La carne de serpiente es de naturaleza fría.
Después de comerla, no te salen sarpullidos por el calor en verano.
Es una pena que Tuan’er no esté aquí….
Qiao Jinniang pensó en Tuan’er y dijo con cariño: —Tuan’er tuvo muchos sarpullidos por el calor el verano pasado.
No sé cómo estará en Chang’an este año….
En Chang’an hacía mucho calor en verano.
Cuando el Joven Duque Rong oyó a las dos mujeres hablar de comer carne de serpiente, se sobresaltó.

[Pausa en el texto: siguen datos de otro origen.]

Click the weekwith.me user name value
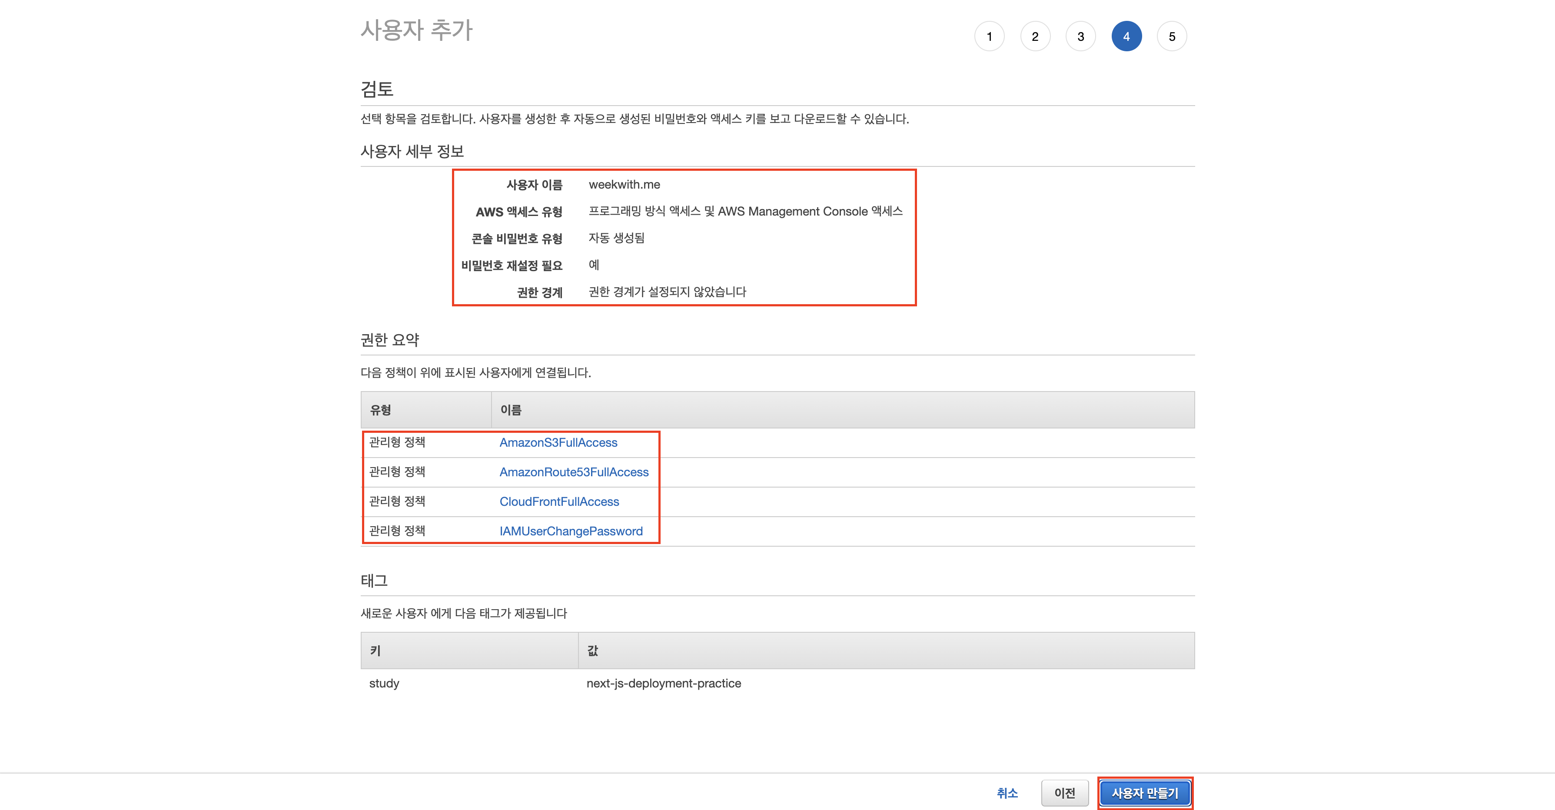 (x=624, y=185)
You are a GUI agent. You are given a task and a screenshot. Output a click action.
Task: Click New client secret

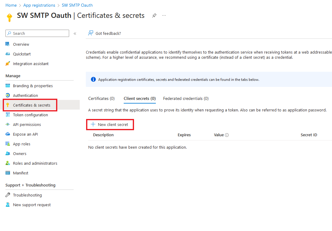110,124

—¿Se atreven a comer esta serpiente?
Al ver que el «Príncipe Heredero» seguía allí, Qiao Jinniang hizo una reverencia y dijo: —La carne de serpiente es un manjar.
Y, entre ellas, la de la serpiente Caihua es la más deliciosa.
La Princesa Rongxiao no pudo evitar tragar saliva.
—¿De qué familia eres?
Durante la cacería de primavera, la Montaña del Norte estaba fuertemente vigilada.
Las jóvenes que podían entrar aquí eran en su mayoría nobles o hijas de oficiales.
Además, esta chica vestía un fino brocado.
Sin embargo, el Joven Duque Rong podía reconocer a la mayoría de las damas nobles de Chang’an, pero a ella nunca la había visto.
—Mi apellido es Qiao.
Se está haciendo tarde.
Permítame retirarme primero, Su Alteza.
Qiao Jinniang no quería hablar demasiado con el Príncipe Heredero.
Si Qiao Ruoshui se enteraba, volvería a montar una escena.
Cuando regresó a la mansión, la Princesa Fulu también había llegado.
Dijo malhumorada: —¡No nos permiten cazar liebres!
¡Así la cacería no tiene nada de divertido!
Las mujeres solían cazar liebres.
Pero este año, por alguna razón, Su Alteza Real ordenó que no se permitiera cazar liebres.
Aunque había otros animales salvajes pequeños, no eran tan fáciles de cazar como las liebres.
La Princesa Fulu no había tenido una buena captura en mucho tiempo, así que fue a ver a Qiao Jinniang desanimada.
—He oído que mi tía imperial te dio la horquilla que suele llevar.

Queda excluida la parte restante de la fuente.